• **DATA SUPPLIED**:
*** Begin section ***

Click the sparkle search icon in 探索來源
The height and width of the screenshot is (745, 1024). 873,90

*** End section ***
*** Begin section ***

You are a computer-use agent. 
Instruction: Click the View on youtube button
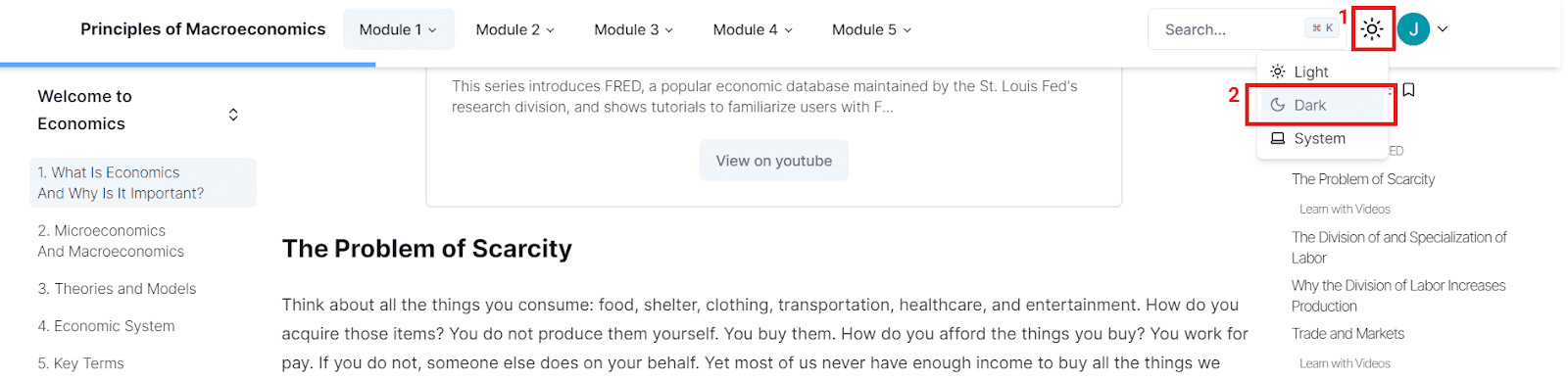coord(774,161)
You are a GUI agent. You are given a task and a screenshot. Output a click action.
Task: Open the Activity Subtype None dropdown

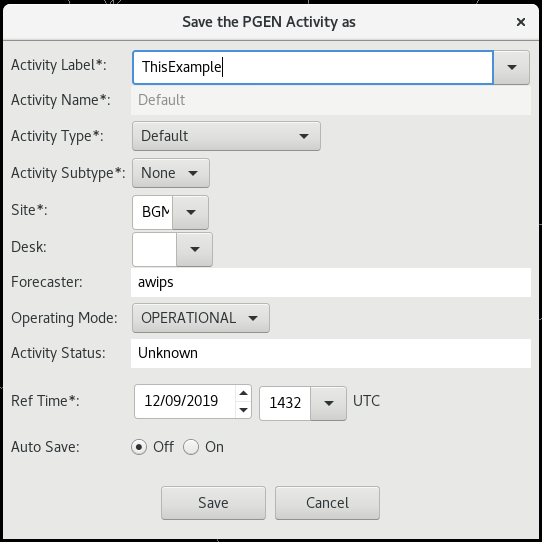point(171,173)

*** End section ***

• **THE TASK**: Which lines of the records contain "agent"? Show each of them.

• **TASK RESPONSE**:
You are a computer-use agent. 
You are a GUI agent. You are given a task and a screenshot. Output a click action.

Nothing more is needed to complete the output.